# ASSIGNMENT:
Check every line of the entries for the string "each" and return the ones that contain it.
++++++
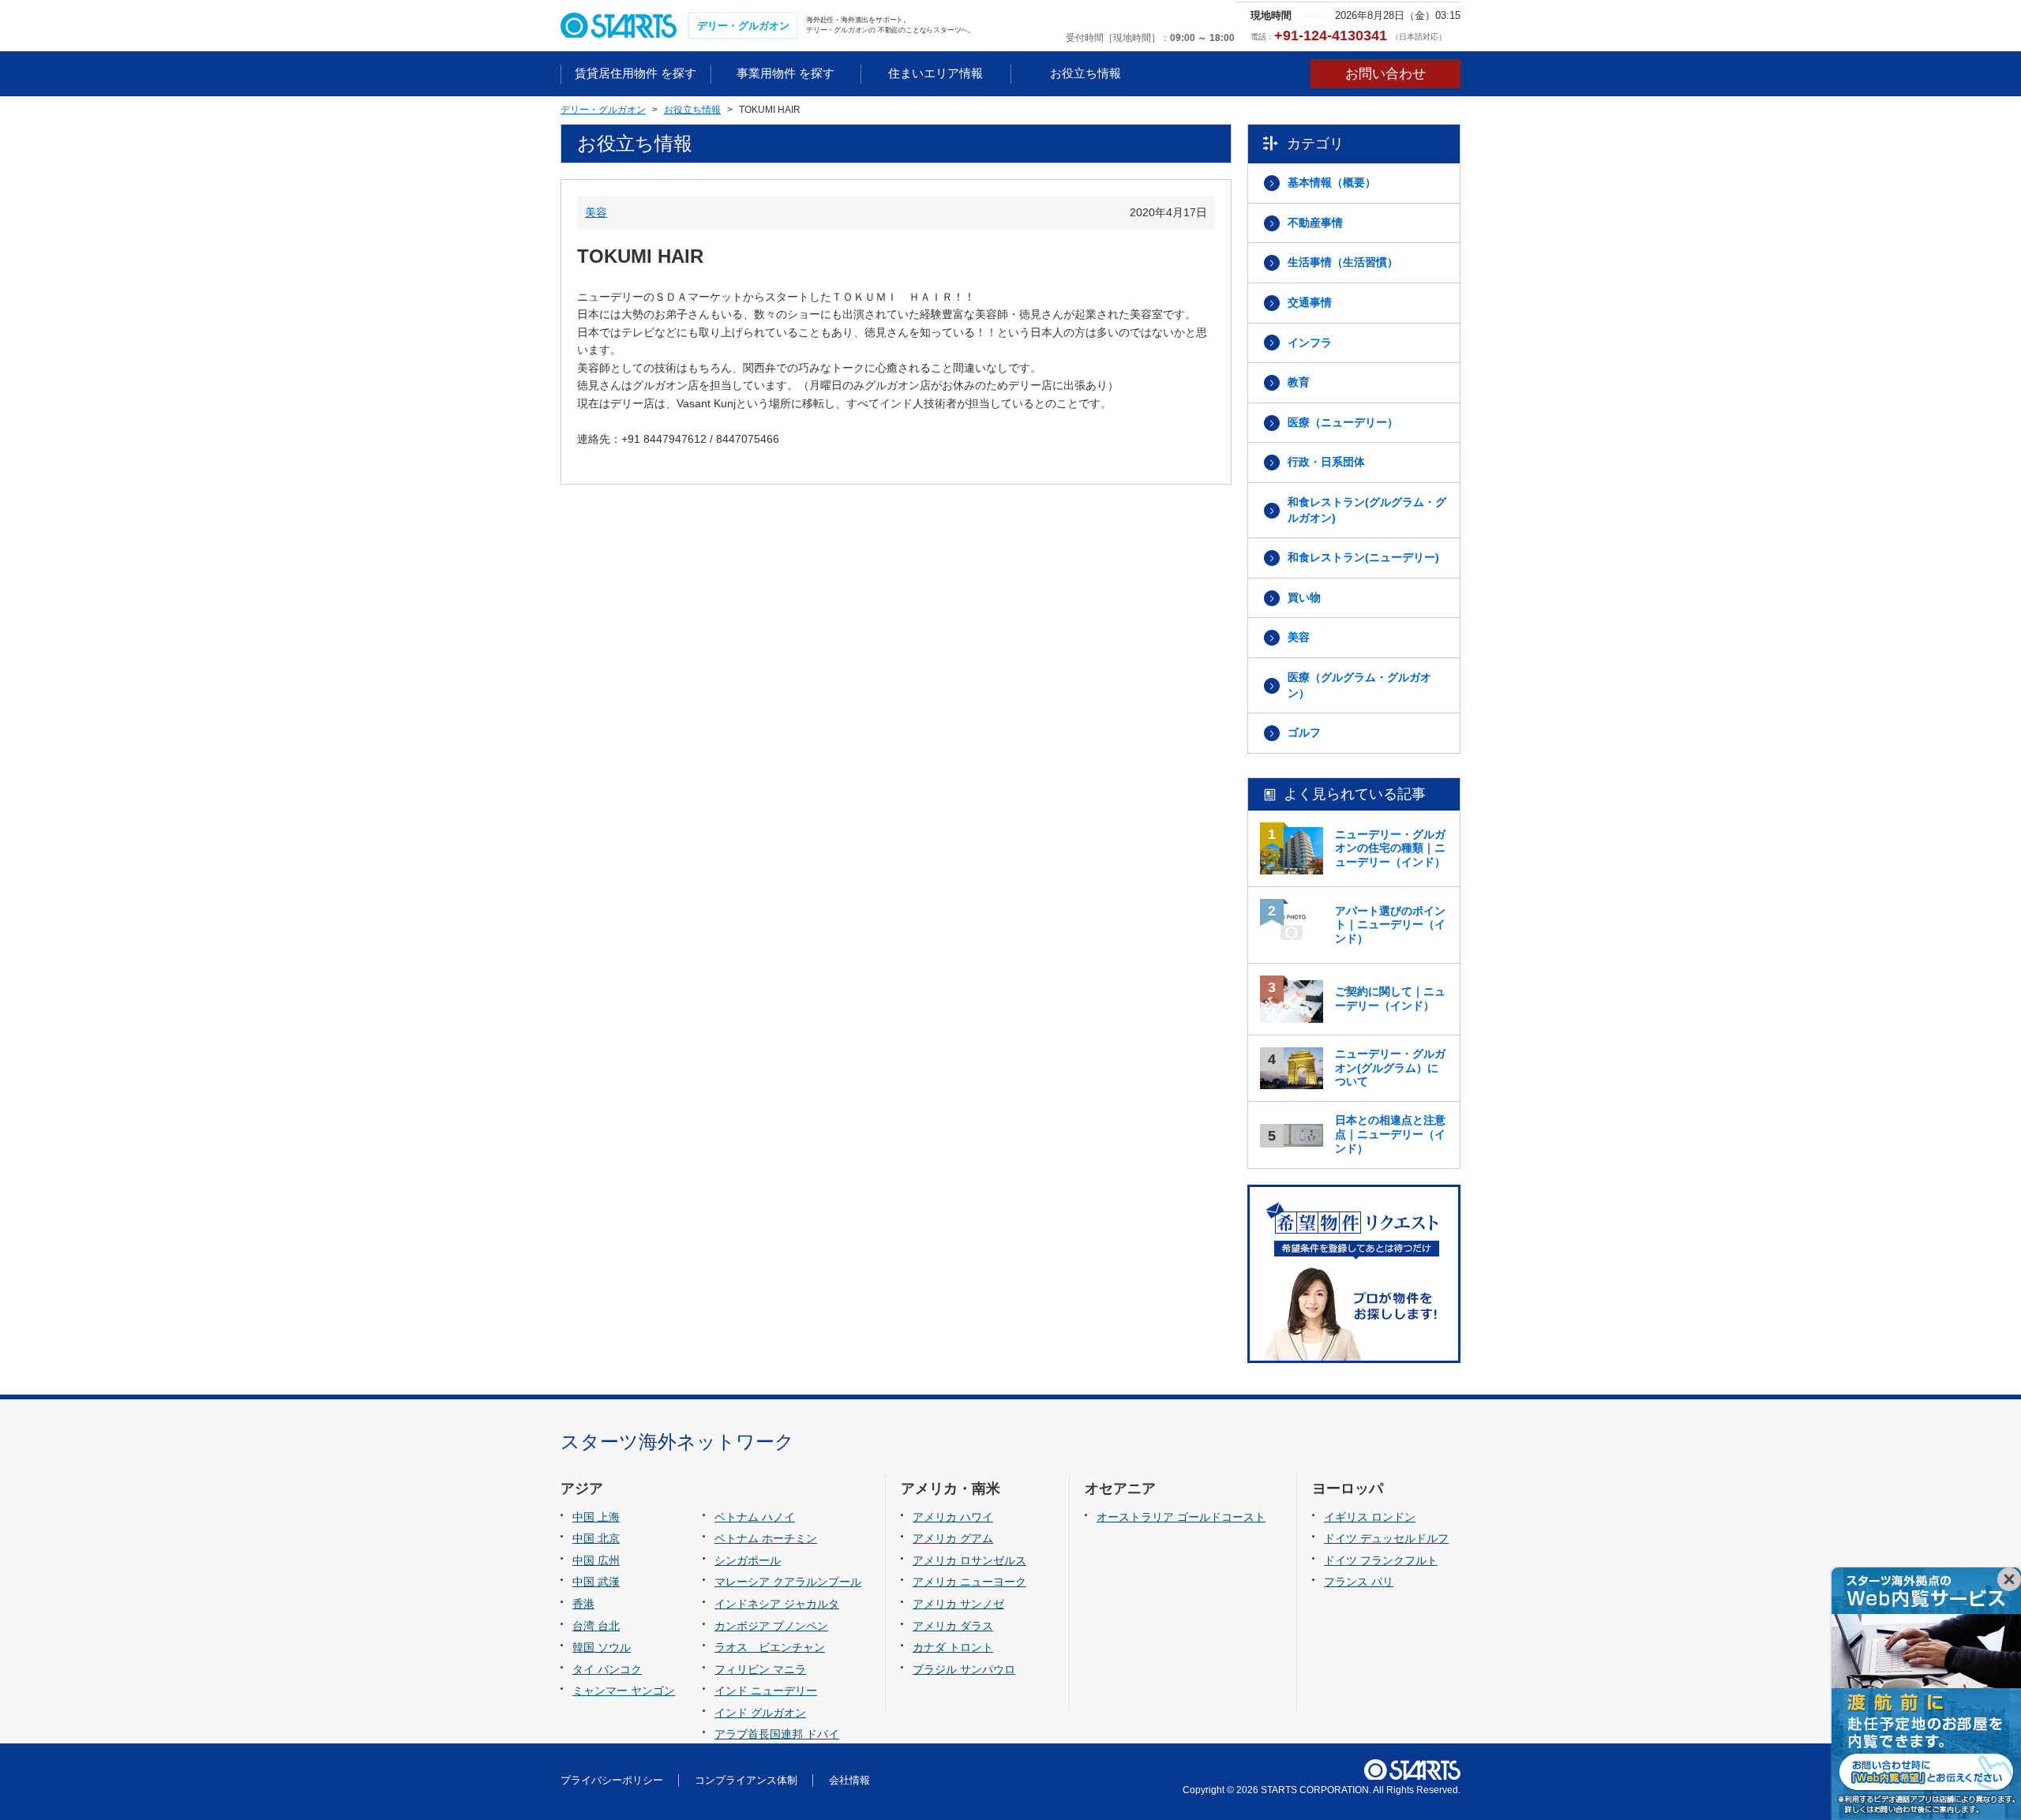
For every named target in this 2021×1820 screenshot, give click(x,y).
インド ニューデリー (765, 1690)
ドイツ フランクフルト (1381, 1560)
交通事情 (1310, 302)
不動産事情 (1315, 222)
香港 (583, 1603)
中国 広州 (596, 1560)
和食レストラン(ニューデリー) (1363, 557)
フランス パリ (1358, 1581)
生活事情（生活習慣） (1343, 262)
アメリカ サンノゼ (958, 1603)
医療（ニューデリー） (1343, 422)
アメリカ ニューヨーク (969, 1581)
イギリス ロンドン (1369, 1517)
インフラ (1310, 342)
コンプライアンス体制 (746, 1780)
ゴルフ (1304, 732)
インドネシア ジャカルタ (776, 1603)
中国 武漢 (596, 1581)
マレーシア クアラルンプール (787, 1581)
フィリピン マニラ (760, 1669)
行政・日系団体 (1326, 461)
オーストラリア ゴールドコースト (1181, 1517)
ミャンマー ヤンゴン (623, 1690)
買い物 (1304, 597)
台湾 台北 (596, 1626)
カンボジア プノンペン (771, 1626)
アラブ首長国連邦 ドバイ (776, 1734)
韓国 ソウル (601, 1647)
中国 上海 (596, 1517)
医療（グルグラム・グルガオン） (1359, 685)
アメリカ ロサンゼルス (969, 1560)
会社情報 (849, 1780)
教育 (1299, 382)
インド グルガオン (760, 1712)
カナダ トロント (953, 1647)
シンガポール (747, 1560)
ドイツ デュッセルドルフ (1386, 1538)
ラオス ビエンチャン (769, 1647)
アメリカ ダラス (953, 1626)
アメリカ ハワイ (953, 1517)
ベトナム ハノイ (754, 1517)
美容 (596, 212)
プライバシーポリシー (612, 1780)
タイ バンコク (607, 1669)
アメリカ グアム (953, 1538)
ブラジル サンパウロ (964, 1669)
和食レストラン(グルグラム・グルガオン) (1367, 510)
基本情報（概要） (1332, 182)
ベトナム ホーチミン (765, 1538)
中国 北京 (596, 1538)
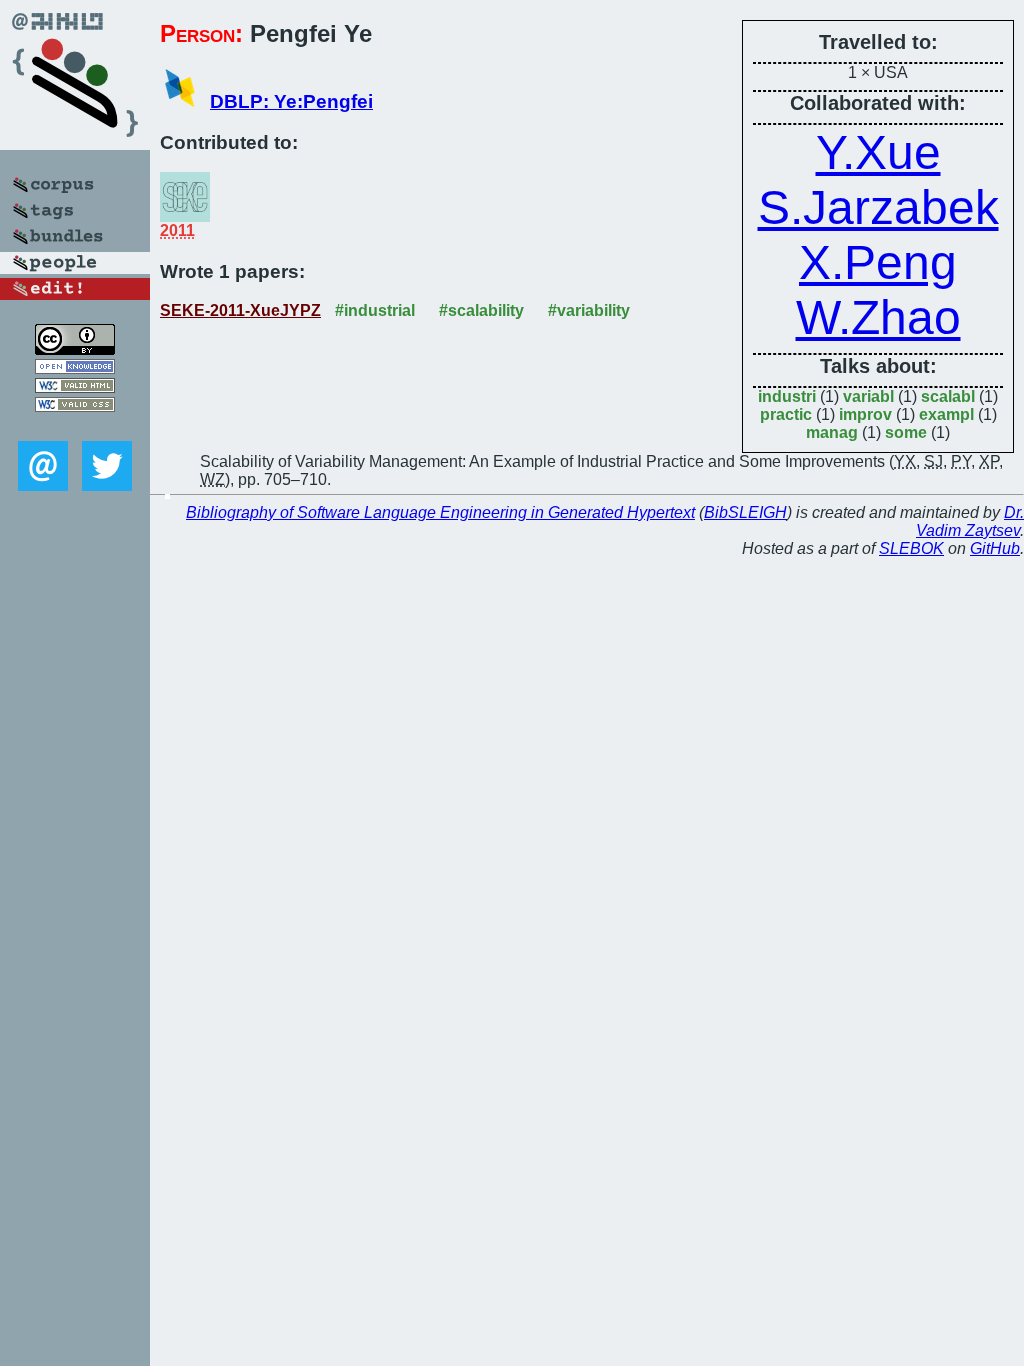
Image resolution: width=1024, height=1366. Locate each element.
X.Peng (878, 262)
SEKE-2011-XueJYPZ (240, 310)
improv (865, 414)
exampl (946, 414)
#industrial (375, 310)
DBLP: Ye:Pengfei (291, 101)
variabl (868, 396)
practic (786, 414)
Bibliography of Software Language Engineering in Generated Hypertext (440, 512)
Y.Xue (878, 152)
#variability (589, 310)
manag (832, 432)
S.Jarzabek (878, 207)
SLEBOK (911, 548)
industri (787, 396)
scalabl (948, 396)
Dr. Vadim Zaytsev (970, 521)
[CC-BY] (75, 349)
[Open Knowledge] (75, 368)
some (906, 432)
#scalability (481, 310)
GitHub (995, 548)
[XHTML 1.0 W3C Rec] (75, 387)
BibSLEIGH (745, 512)
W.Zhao (878, 317)
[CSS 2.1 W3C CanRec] (75, 426)
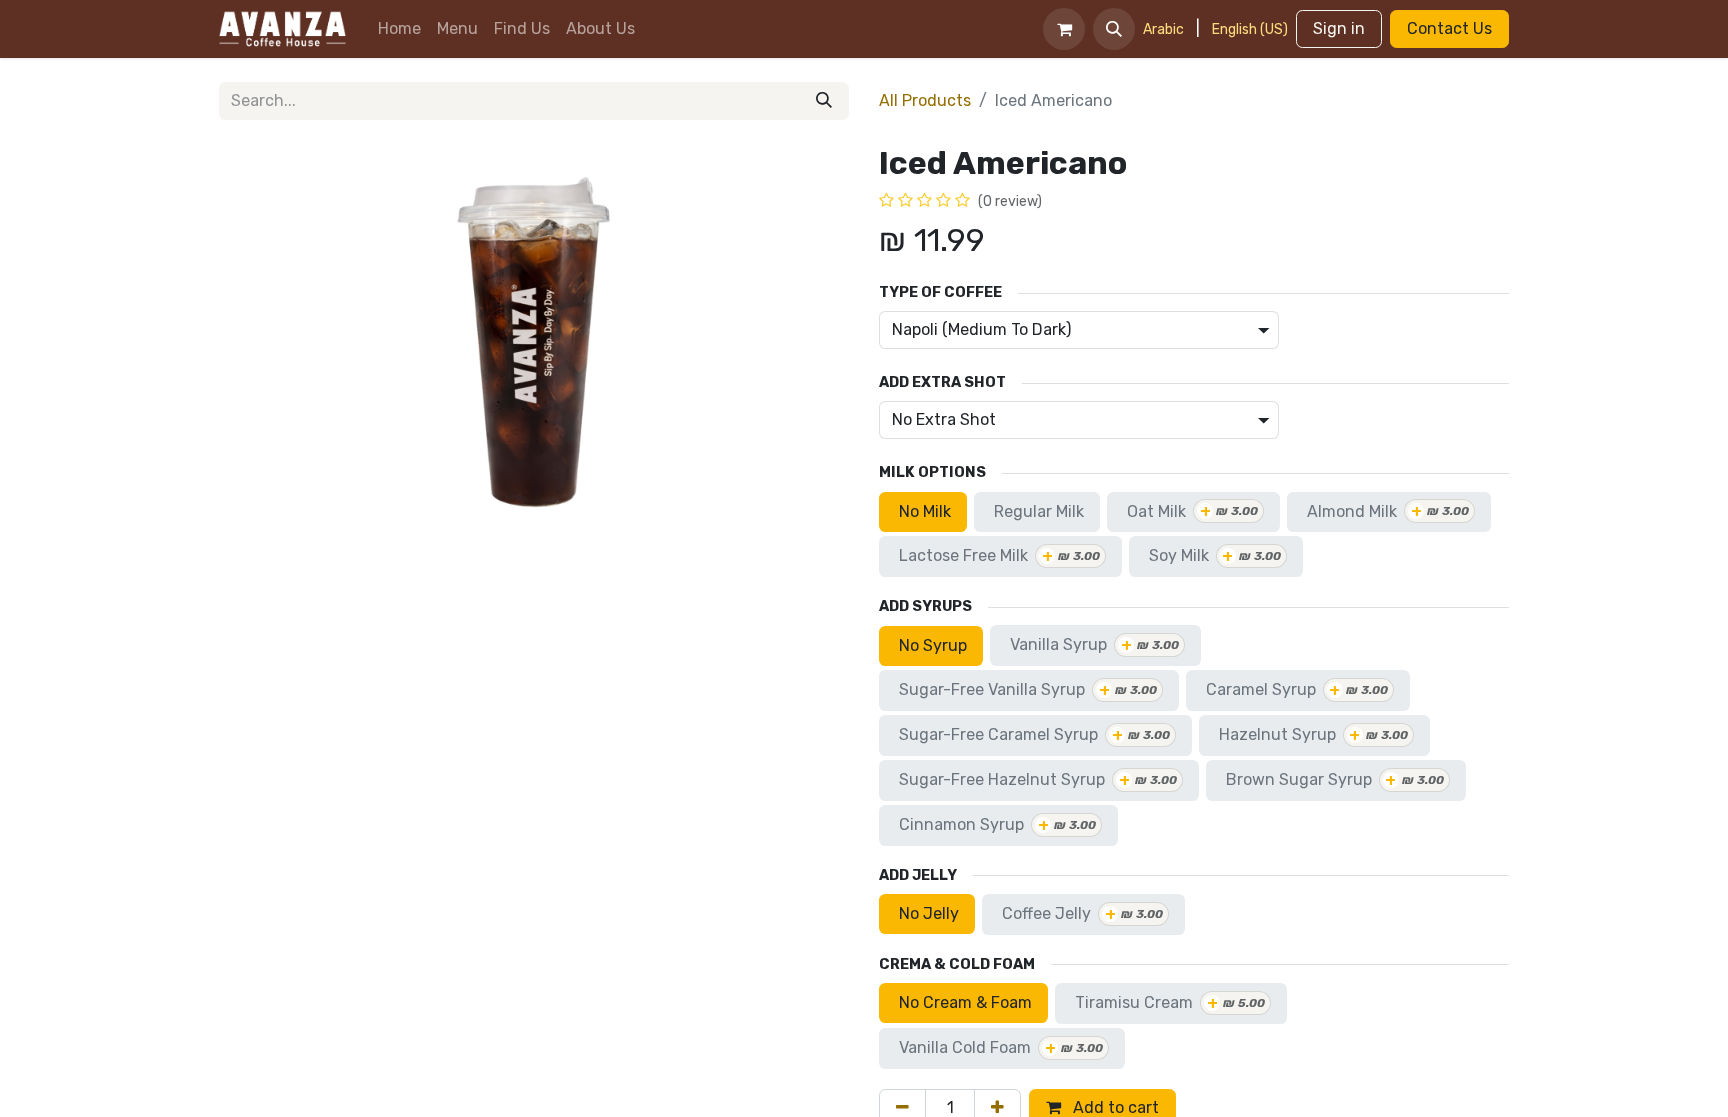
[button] (1114, 29)
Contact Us (1449, 28)
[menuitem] (399, 29)
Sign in (1339, 28)
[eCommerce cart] (1064, 29)
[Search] (824, 101)
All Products (925, 100)
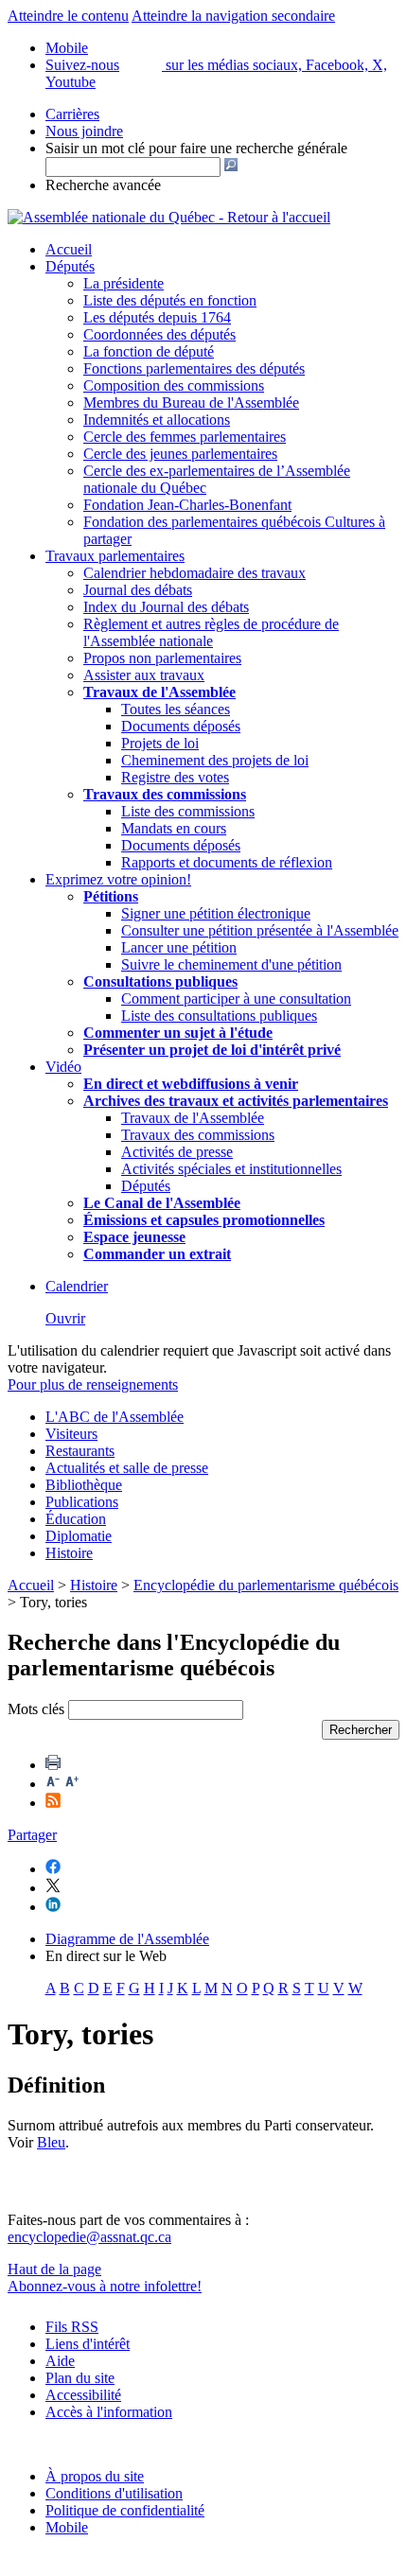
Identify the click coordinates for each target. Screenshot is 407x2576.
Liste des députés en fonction (170, 300)
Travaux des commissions (164, 794)
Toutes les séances (175, 709)
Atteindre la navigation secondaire (233, 16)
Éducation (75, 1519)
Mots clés (36, 1709)
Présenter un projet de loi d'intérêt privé (212, 1050)
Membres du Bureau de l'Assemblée (191, 402)
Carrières (72, 114)
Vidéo (63, 1067)
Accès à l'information (108, 2412)
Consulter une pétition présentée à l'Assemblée (259, 930)
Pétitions (110, 896)
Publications (81, 1502)
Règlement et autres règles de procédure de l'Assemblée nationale (211, 632)
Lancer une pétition (179, 947)
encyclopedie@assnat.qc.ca (89, 2237)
++++++
# TASK RESULT:
Image resolution: width=1024, height=1366. Locate each element.
Identify the click coordinates for each target. Screenshot is 407x2576.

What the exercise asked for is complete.